E risaputo che la lesione renale, ossia la nefropatia diabetica, colpisce soltanto il 50% dei diabetici. L’esperienza quotidiana ci ha più volte permesso di constatare che, in presenza d’un controllo glico-metabolico insufficiente, scarso od addirittura pessimo, sovente non si sviluppa, sorprendentemente, nessuna nefropatia, mentre, al contrario, anche e nonostante un equilibrio ottimale si possono riscontrare dei danni renali importanti con dei tassi elevati di micro-albuminuria, essendo quest’ultima il marker specifico della nefropatia diabetica. Questa discrepanza aveva già lasciato supporre nel passato che una componente genetica non fosse estranea all’insorgenza d’una nefropatia e una recente pubblicazione d’un articolo apparso nel mese d’agosto u.s. sull’autorevole rivista americana «Diabetes» sembra confermare tale ipotesi.

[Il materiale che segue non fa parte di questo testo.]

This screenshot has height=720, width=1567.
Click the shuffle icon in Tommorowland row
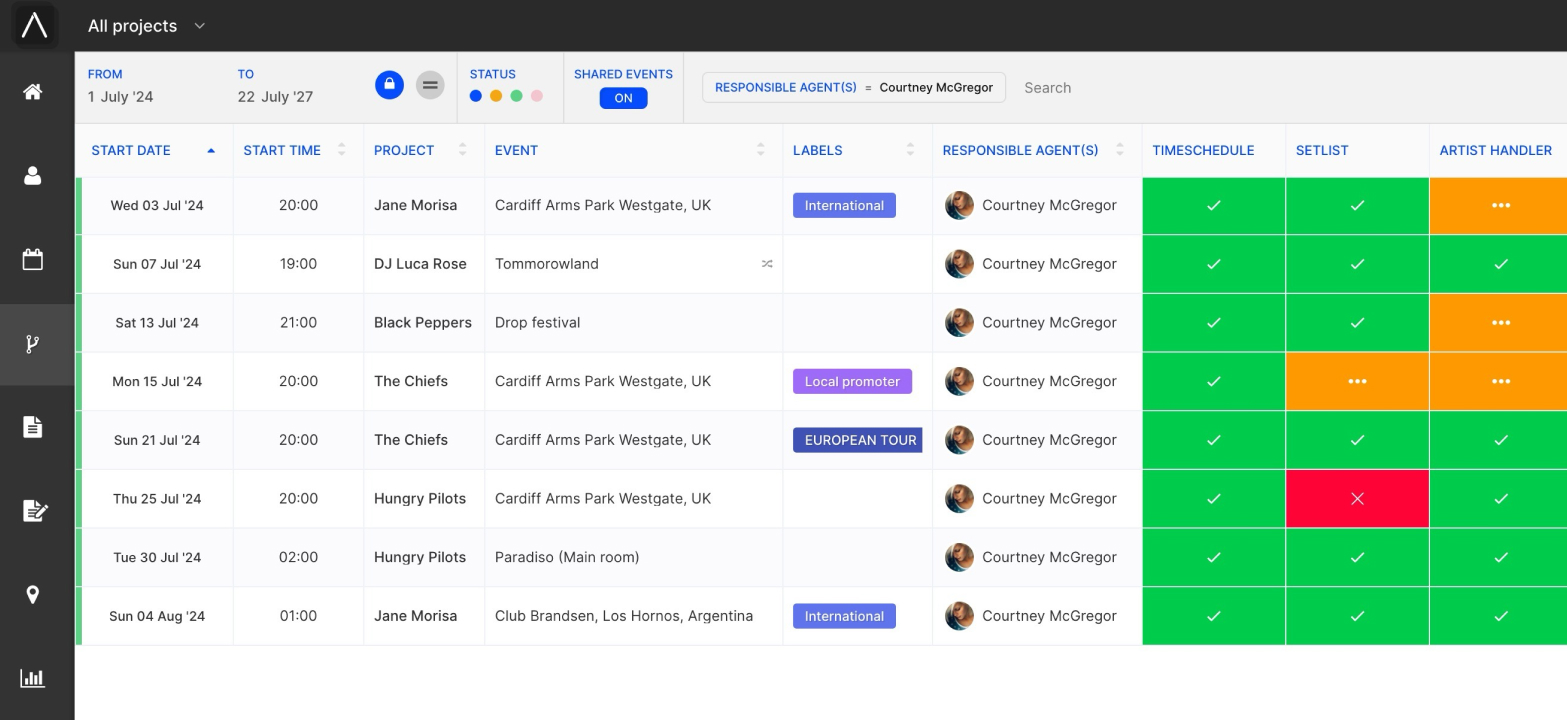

Il difetto genetico è localizzato (anche stavolta), nel cromosoma 18, come descritto dal Dr. Bart Janssen, dell’istituto di genetica umana dell’Università di Heidelberg. Il gene responsabile è stato identificato nel gene CNDP 1, deputato alla formazione d’un enzima detto carnosinasi che aggredisce; ed elimina una mini-proteina, la carnosina. Orbene, quest’ultima protegge le cellule renali evitando cosi l’apparizione d’una nefropatia. Pertanto, se vi è poca carnosinasi vi sarà molta carnosina e viceversa.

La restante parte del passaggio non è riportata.